The use of artificial data makes it easier to draw conclusions about the features of the time series that affect relative forecast accuracy of statistical and judgmental extrapolations. Sanders used ten artificial series to simulate monthly data. They included stationary, seasonal (additive), trend and seasonal, and step functions. In each case there was a low-noise and high-noise version, with the latter having a standard deviation that was five times as large as the low-noise version. Each series consisted of 48 months for calibration and forecasts were required for a 12-month holdout period.

The judgmental forecasts were provided by 38 business students enrolled in an elective undergraduate forecasting course. Each student provided forecasts for two of the series. They received the data in tables and graphs. One week following the generation of their statistical forecasts, they received statistically-based forecasts along with their initial judgmental forecasts and were asked to revise the statistical forecasts. For the statistical models, simple exponential smoothing (no trend) was used for the stationary series, and Winter’s exponential smoothing was used for the series that contained seasonality, while trended exponential smoothing was used for the non-seasonal series.

The MAPE was used as the forecast criterion. This was an unfortunate choice given the relatively small number of forecasts (12 different horizons per series, and about eight judgmental forecasts for each horizon for each series). The MdAPE (Median Absolute Percentage Error) would have been better, and perhaps the MdRAE (Median Relative Absolute Error) might have been better yet [Armstrong and Collopy (1992)].

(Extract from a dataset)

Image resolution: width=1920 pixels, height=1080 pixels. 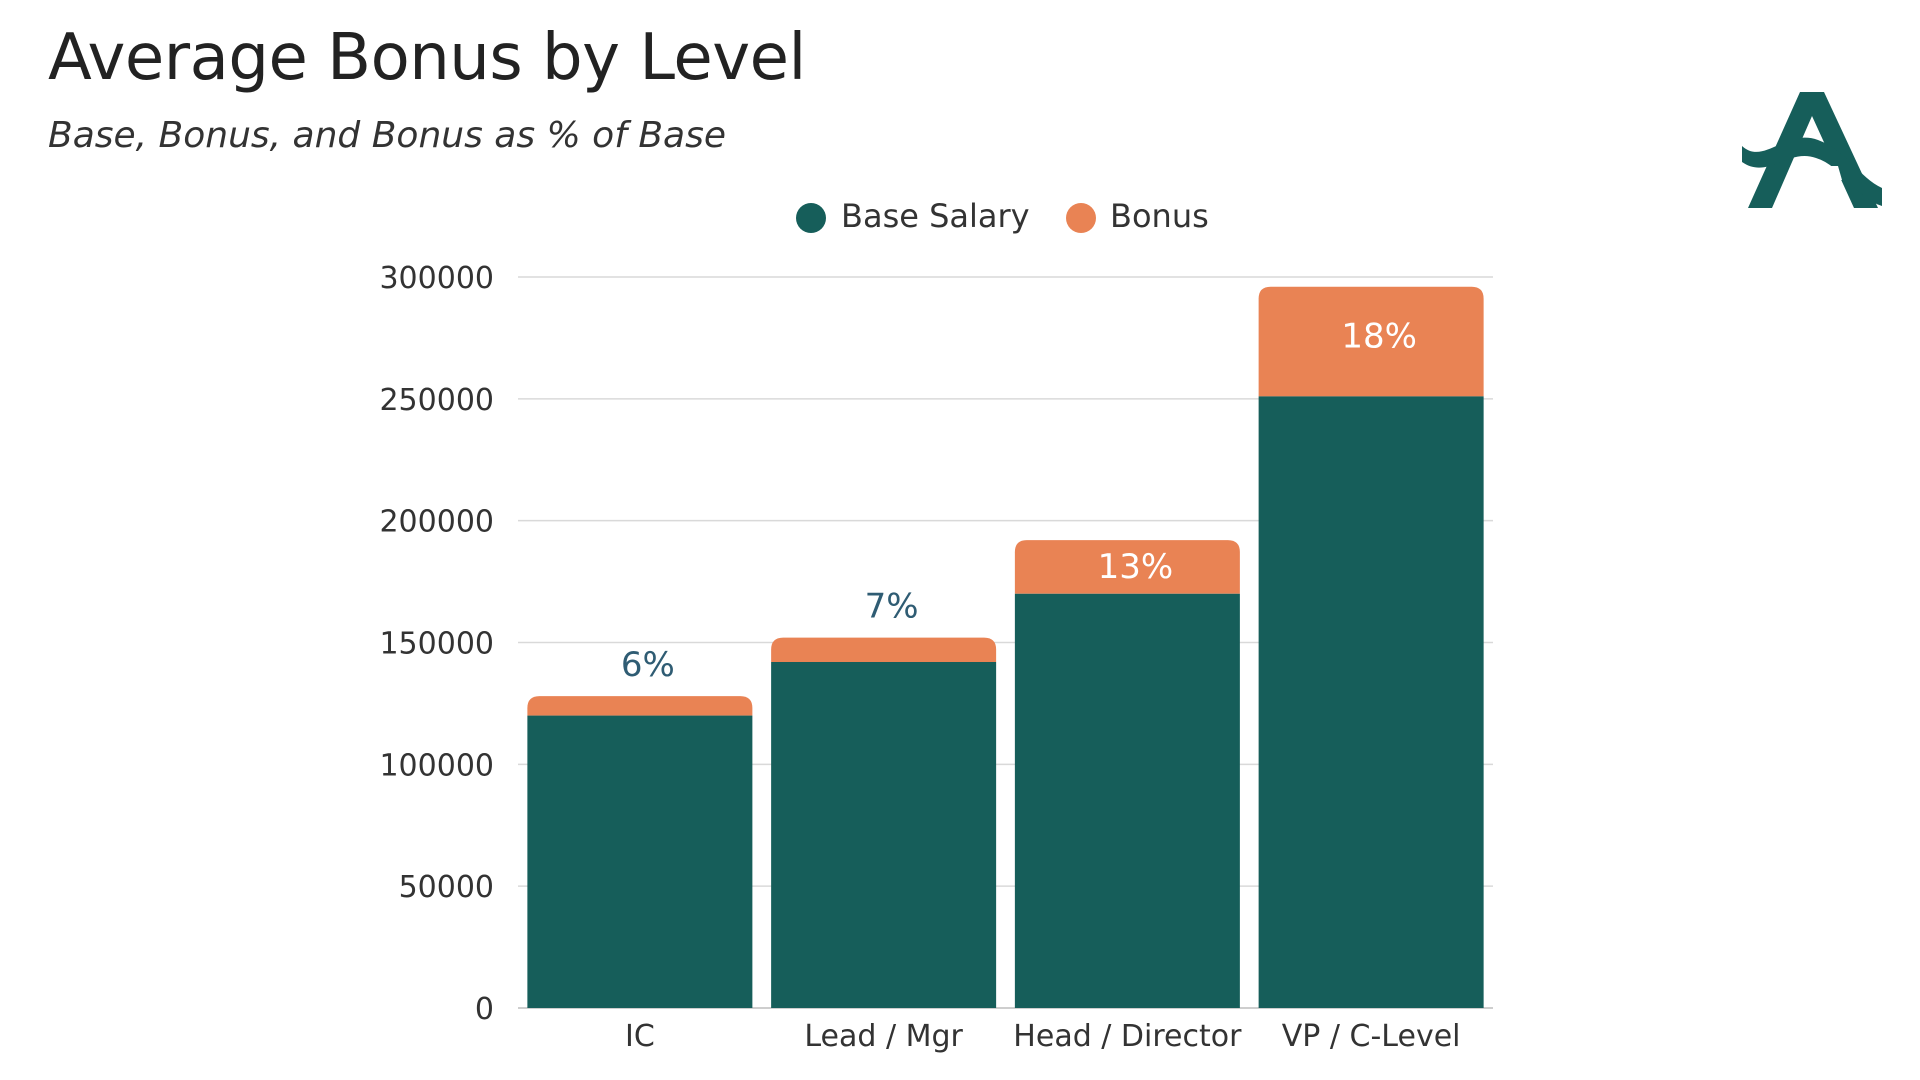 What do you see at coordinates (1081, 218) in the screenshot?
I see `legend-marker-bonus` at bounding box center [1081, 218].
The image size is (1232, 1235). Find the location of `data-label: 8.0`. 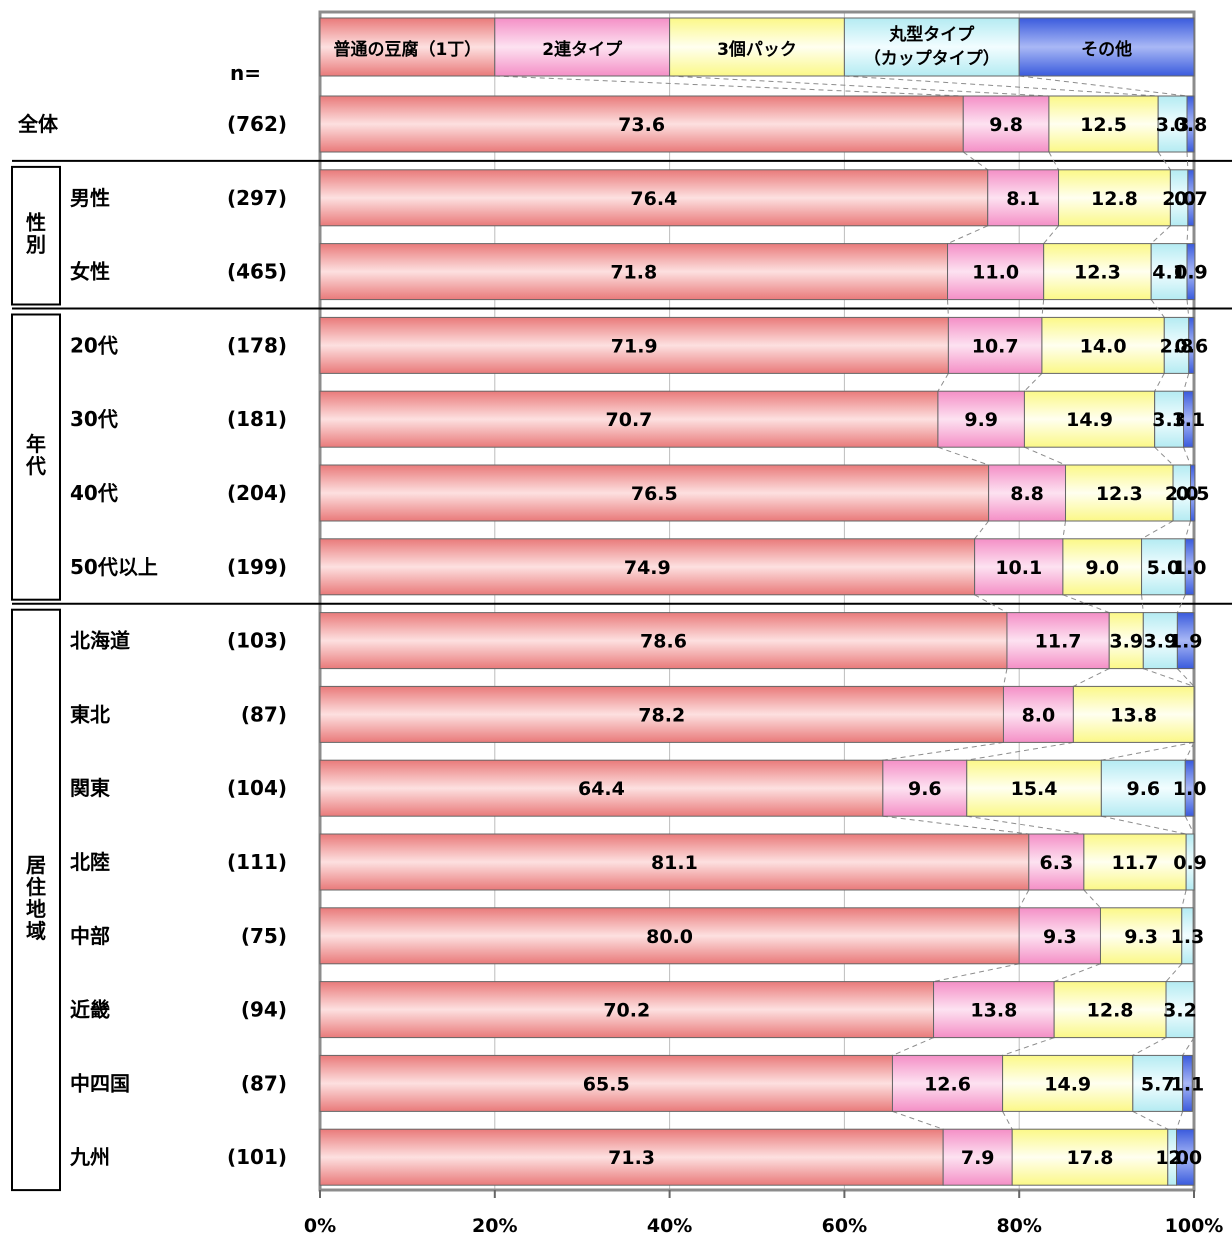

data-label: 8.0 is located at coordinates (1039, 715).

Here are some conclusions:

  1. In general, judgmental forecasts were less accurate than those from statistical methods. This was true for all except the low-noise step function.
  2. Judgmental forecasters were more accurate than statistical methods in forecasting series with step functions, as long as the noise level was not high. On these low-noise series, the statistical methods were less accurate than the random walk (naive) forecast, while the judgmental forecasters were slightly better.
  3. Sanders concludes that ‘judgmental forecast revision [of statistical extrapolations] may have value for low-noise series.’ But rather than revisions of statistical forecasts, one might view this as another test of combining, because the judgmental and statistical forecasts were prepared independently. Of course, the combining was then done by judgment. (It might have been useful to have also examined a mechanical average of the two forecasts to provide a cleaner test of combining.) Note that while this procedure of obtaining independent judgmental and extrapolation forecasts is desirable, it is seldom done in business. So it might be useful to compare this approach with the traditional one of first looking at a statistical forecast then revising it. Sander’s approach is excellent for addressing such questions.
  4. For stationary series, simple exponential smoothing (without trend) was substantially more accurate than the random walk, and this superiority increased as the noise increased. While not surprising, it is reassuring to see this result. It has important implications for practice.

It seems premature to draw many conclusions about forecasting practice. The situation that Sanders is studying differs in some significant ways from the real world. First, the judges had no domain expertise. Second, the model remained constant from the historical to the forecast period. Third, the judges received well organized data. Fourth, the judges made independent judgmental forecasts prior to seeing any statistical forecasts. And fifth, there were no political considerations that might bias the forecasts. However, from the viewpoint of a systematic study of forecasting methods, these are advantages. The experimental control allows the research to isolate various factors. We can learn much from such studies using artificially constructed series.


Armstrong, J. Scott and Fred Collopy, 1992, Error measures for generalizing about forecasting methods: Empirical comparisons, International Journal of Forecasting, 8, 69-80.